■ **PROBLEM REQUIREMENTS**
The answer is a stretch of the material below, returned exactly: the line containing "Viewport: 630px width, 400px", the line containing "Sort by the 승률 column header", and all lines between.

■ **EXCERPTED RECORDS**
*** Block opens ***

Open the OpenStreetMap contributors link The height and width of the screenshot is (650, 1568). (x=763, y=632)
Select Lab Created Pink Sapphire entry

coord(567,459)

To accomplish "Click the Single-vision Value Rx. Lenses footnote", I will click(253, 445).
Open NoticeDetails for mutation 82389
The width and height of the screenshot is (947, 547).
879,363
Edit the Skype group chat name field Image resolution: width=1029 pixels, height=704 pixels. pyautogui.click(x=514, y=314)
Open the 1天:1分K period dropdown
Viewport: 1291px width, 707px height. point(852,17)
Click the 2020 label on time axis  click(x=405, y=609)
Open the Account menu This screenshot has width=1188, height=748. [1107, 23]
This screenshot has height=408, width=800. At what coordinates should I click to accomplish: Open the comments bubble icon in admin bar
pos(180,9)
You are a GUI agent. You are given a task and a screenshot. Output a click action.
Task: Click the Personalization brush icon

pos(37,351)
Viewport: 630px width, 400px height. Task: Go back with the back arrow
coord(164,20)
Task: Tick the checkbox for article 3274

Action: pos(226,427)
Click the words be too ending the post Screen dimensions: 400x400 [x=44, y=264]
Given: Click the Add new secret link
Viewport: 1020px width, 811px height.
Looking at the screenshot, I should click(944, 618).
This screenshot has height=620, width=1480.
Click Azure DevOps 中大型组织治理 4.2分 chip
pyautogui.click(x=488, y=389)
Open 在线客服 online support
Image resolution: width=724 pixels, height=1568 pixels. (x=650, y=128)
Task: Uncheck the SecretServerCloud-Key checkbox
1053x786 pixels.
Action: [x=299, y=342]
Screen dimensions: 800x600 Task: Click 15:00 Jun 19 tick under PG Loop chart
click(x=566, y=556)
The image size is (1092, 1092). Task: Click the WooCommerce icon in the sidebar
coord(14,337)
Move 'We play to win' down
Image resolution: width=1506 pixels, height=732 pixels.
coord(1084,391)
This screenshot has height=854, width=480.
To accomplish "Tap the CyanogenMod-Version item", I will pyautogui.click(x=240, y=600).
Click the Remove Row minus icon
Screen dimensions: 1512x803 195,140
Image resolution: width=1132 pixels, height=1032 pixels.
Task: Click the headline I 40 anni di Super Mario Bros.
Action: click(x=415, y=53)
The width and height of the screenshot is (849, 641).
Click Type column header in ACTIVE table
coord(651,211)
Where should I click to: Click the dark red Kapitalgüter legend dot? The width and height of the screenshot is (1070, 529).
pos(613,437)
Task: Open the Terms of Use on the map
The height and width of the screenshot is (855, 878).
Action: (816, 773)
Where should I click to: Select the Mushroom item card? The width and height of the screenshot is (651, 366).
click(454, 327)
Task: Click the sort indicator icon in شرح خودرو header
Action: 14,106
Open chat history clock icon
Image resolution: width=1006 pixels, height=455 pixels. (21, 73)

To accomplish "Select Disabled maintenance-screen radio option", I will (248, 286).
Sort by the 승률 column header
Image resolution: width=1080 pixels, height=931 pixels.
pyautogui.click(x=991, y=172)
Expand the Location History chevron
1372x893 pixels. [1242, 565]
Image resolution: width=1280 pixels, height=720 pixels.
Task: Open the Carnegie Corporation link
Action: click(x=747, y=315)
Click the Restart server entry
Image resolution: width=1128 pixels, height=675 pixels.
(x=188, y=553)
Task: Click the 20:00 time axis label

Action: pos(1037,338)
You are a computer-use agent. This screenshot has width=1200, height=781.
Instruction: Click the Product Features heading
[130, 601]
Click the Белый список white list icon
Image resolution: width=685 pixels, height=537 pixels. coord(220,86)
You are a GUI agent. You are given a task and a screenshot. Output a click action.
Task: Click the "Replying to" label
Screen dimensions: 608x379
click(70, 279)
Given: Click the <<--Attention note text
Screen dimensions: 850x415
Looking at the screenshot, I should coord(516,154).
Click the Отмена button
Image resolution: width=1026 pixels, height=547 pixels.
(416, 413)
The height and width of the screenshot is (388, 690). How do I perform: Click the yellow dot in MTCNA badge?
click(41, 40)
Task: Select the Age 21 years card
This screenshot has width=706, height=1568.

*** Block closes ***

■ **EXERCISE RESPONSE**
Viewport: 630px width, 400px height. Task: Go back with the back arrow
coord(164,20)
Task: Tick the checkbox for article 3274

Action: pos(226,427)
Click the words be too ending the post Screen dimensions: 400x400 [x=44, y=264]
Given: Click the Add new secret link
Viewport: 1020px width, 811px height.
Looking at the screenshot, I should click(944, 618).
This screenshot has height=620, width=1480.
Click Azure DevOps 中大型组织治理 4.2分 chip
pyautogui.click(x=488, y=389)
Open 在线客服 online support
Image resolution: width=724 pixels, height=1568 pixels. (x=650, y=128)
Task: Uncheck the SecretServerCloud-Key checkbox
1053x786 pixels.
Action: [x=299, y=342]
Screen dimensions: 800x600 Task: Click 15:00 Jun 19 tick under PG Loop chart
click(x=566, y=556)
The image size is (1092, 1092). Task: Click the WooCommerce icon in the sidebar
coord(14,337)
Move 'We play to win' down
Image resolution: width=1506 pixels, height=732 pixels.
coord(1084,391)
This screenshot has height=854, width=480.
To accomplish "Tap the CyanogenMod-Version item", I will pyautogui.click(x=240, y=600).
Click the Remove Row minus icon
Screen dimensions: 1512x803 195,140
Image resolution: width=1132 pixels, height=1032 pixels.
Task: Click the headline I 40 anni di Super Mario Bros.
Action: click(x=415, y=53)
The width and height of the screenshot is (849, 641).
Click Type column header in ACTIVE table
coord(651,211)
Where should I click to: Click the dark red Kapitalgüter legend dot? The width and height of the screenshot is (1070, 529).
pos(613,437)
Task: Open the Terms of Use on the map
The height and width of the screenshot is (855, 878).
Action: (816, 773)
Where should I click to: Select the Mushroom item card? The width and height of the screenshot is (651, 366).
click(454, 327)
Task: Click the sort indicator icon in شرح خودرو header
Action: 14,106
Open chat history clock icon
Image resolution: width=1006 pixels, height=455 pixels. (21, 73)

To accomplish "Select Disabled maintenance-screen radio option", I will (248, 286).
Sort by the 승률 column header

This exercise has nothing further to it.